Although this approach is somewhat similar to the lifetime approach in that the external costs of smoking are needed for both, there are a number of important differences between Equations (1) and (2). The first, as already noted, is the definition of external costs. For purposes of the litigation, we define C as costs to the Massachusetts Medicaid program over the relevant time frame rather than all external costs.
A second difference arises if a steady-state assumption that is implicit in equation (1) does not hold. Manning et al. (1989, 1991) estimated P in equation (1) using life tables at a point in time and C using cross-sectional regression based upon data from the RAND Health Insurance Experiment (Newhouse and the Insurance Experiment Group, 1993) and the National Health Interview Survey (NHIS). Implicitly, this approach estimated external costs in the steady state. One can show that out of steady state the lifetime and annual budgetary approaches can generate different values. Equation (2) does not make any steady-state assumption. Medical spending is counted when it is paid for by Medicaid, not as it accrues. Thus, the number of people smoking at any point in time may bear no relation to the damages from tobacco at that time.
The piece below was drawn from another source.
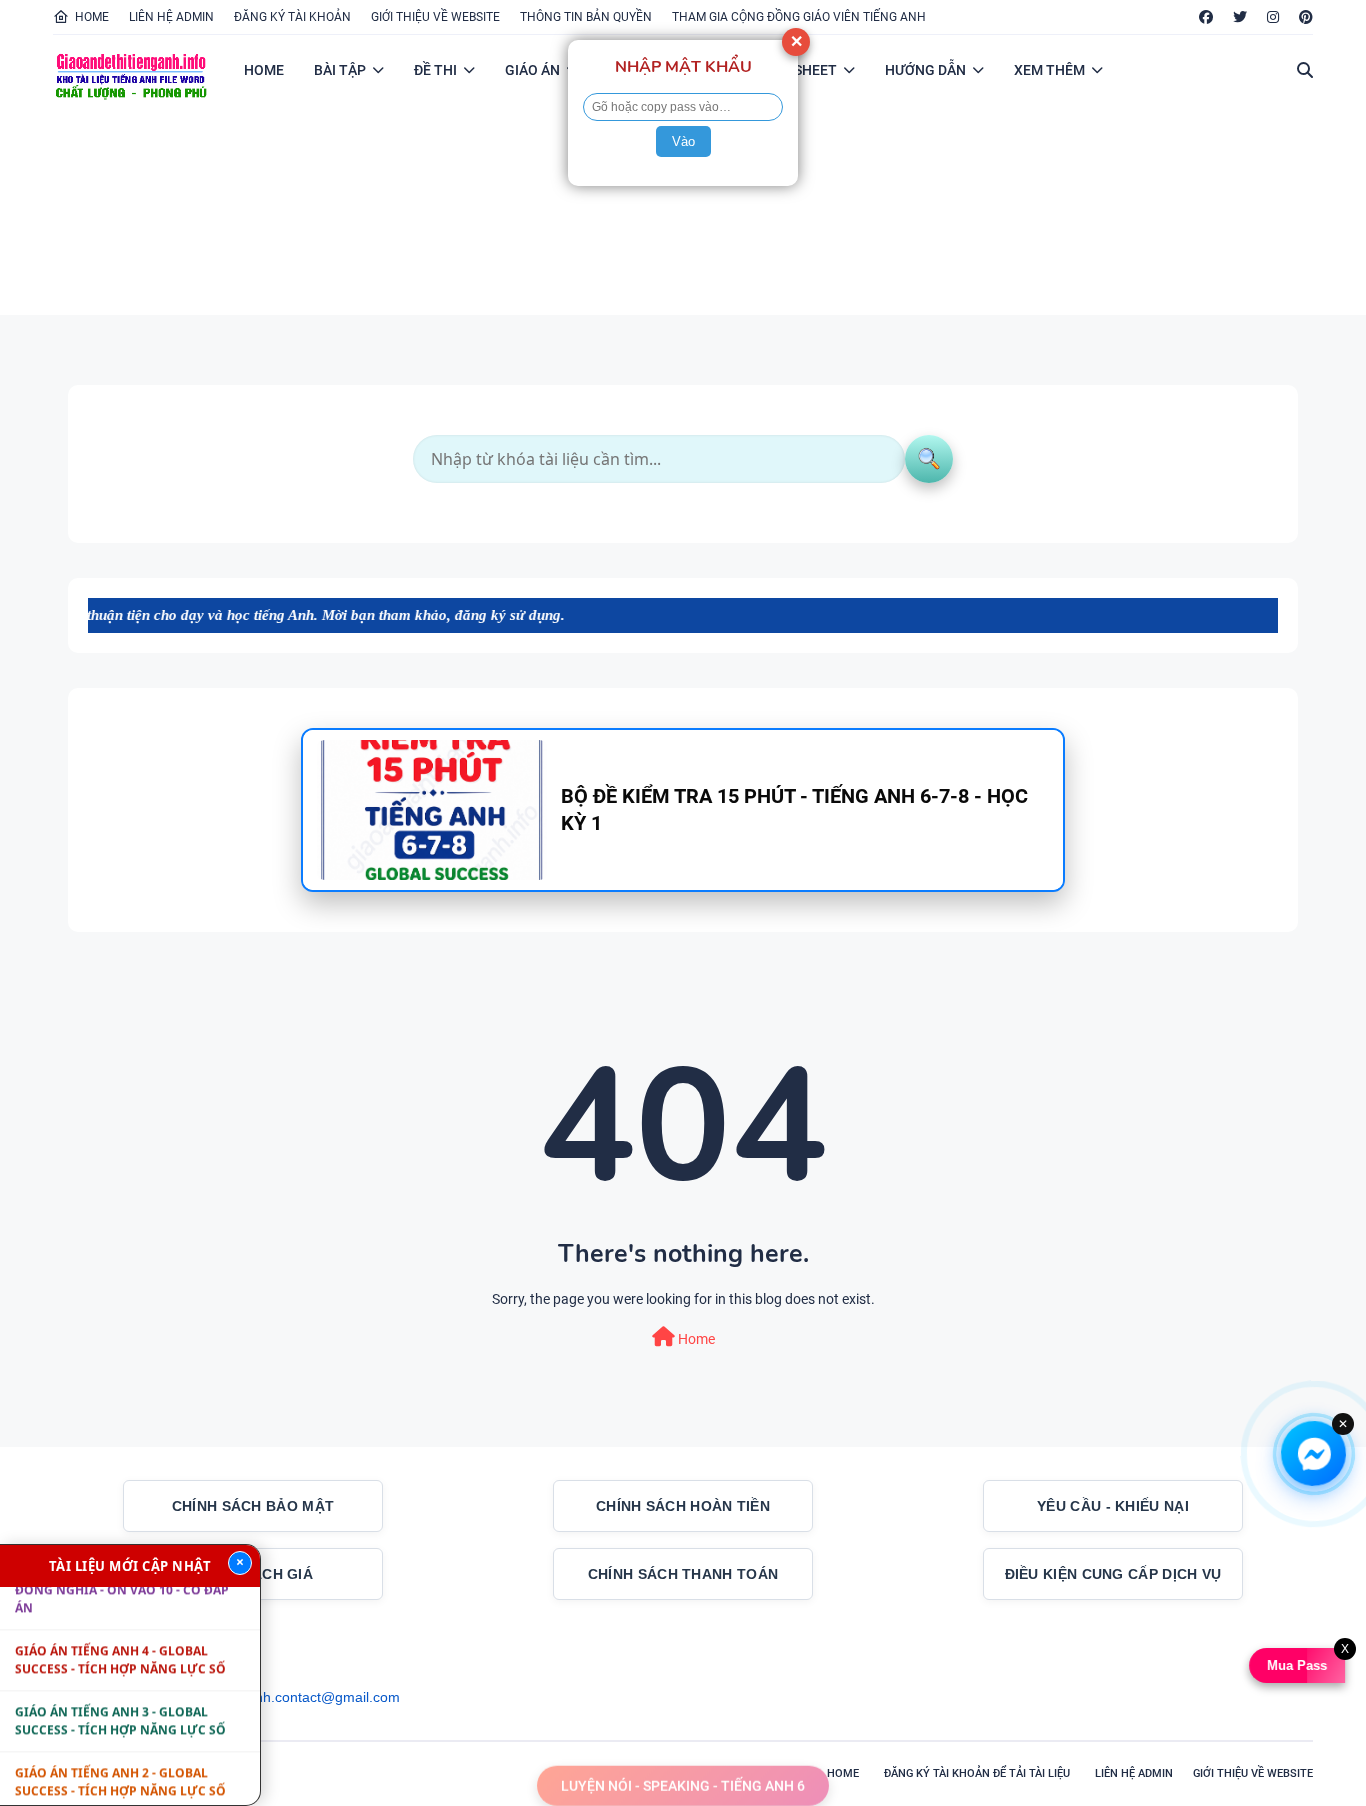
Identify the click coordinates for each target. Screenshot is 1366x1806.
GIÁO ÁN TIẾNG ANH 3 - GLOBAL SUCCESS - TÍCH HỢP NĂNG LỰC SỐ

For purposes of optimal taxation, the lifetime approach is more appropriate. In answering the optimal tax question, one wants to know how much each pack of cigarette consumed adds or subtracts to (the present value of) total lifetime external expenses. For purposes of the tobacco litigation, however, what was required was the total amount of damages during a given time period. For this question, the budgetary impact approach is more appropriate. In effect, we wish to know by how much current and past smoking affects current spending, which is what we estimate below.
Internal Impacts and Costs — The Impacts of Smoking on Mortality and Morbidity
Smoking is recognized as the leading preventable cause of death in the United States (McGinnis and Foege, 1993), while morbidity (illness) is a much more common outcome of smoking than mortality. Both outcomes have internal costs for smokers and their families, costs that are a key component of the overall economic impact of smoking.